Implicit iterative methods oscillating?

[maistral]

I'm under the impression that any implicit method for numerically solving ODE should be providing high stability in exchange for accuracy.

I'm trying to solve the differential equation:
dy/dx = -1000y + 3000 - 2000exp(-x) with intial conditions (0,0).

I still can't understand how come the numerical solution using the Implicit Midpoint is oscillating if it is supposed to be a stable method. Judging from the values, they oscillate between ~0 and~2.

Am I missing something here?

 

[BvU]

Seems to me your initial step is relatively big: dy/dx (0) = 1000 so 0.05 makes y shoot off.
You sure there aren't any conditions at all for the stability ?

[edit] perhaps this helps -- but your midpoint is left as an exercise (nr 3 on p. 64...)

 

[maistral]

I see. The implicit midpoint requiring an initial evaluation at dy/dx(0) at the evaluation (y0 + y1)/2 makes it shoot off. Thanks. Is it safe for me to say that implicit methods do strengthen stability, but not guarantee stability? (unless its backward Euler.. that thing is a tank)

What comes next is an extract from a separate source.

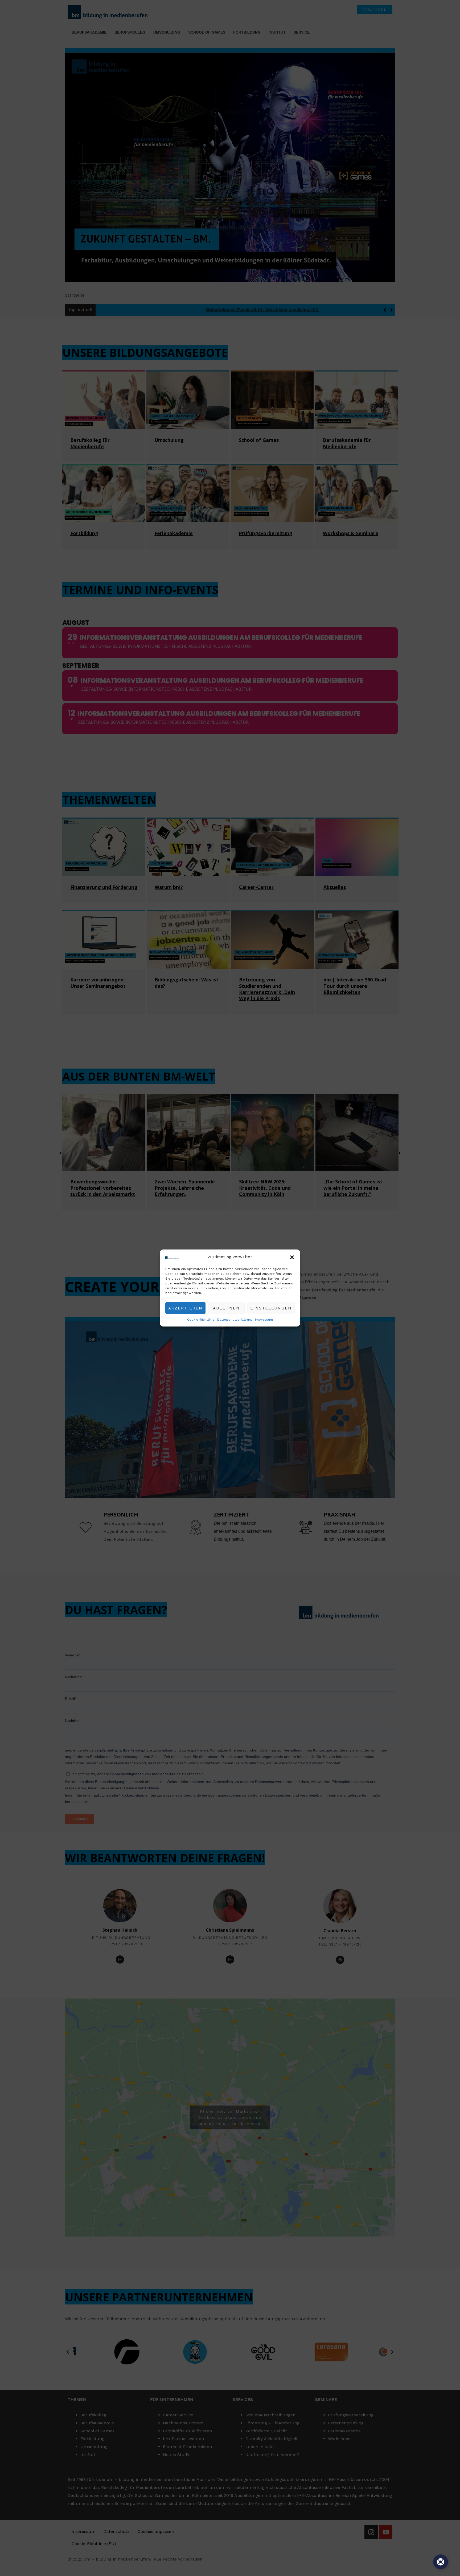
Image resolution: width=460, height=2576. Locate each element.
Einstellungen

I guess I'm really better off with the Gauss-Legendre RK or that BDF thing. Thanks!

 

[BvU]

I think I can agree with your statement. I think that's exactly the subject of the link I gave you.

I don't know what line of work/study you are in, but I find it very useful to check derivative absolute values, no matter which integrator is at work in the program I'm using.
Big values means you want to try small step sizes, but once the values are comparable and relatively smaller you want bigger steps to make reasonable progress.
For your expression I would say that's a 'stiff' ODE and the Gear method comes to mind. Sometimes you have a choice and you simply try one or two.

There's a truckload of litterature on this subject to be found on the internet nowadays, so: happy hunting !

 

[Chestermiller]

The solution oscillating between 0 and 2 does not mean that it is unstable. It's just not a good approximation. An unstable solution grows without bound.

Chet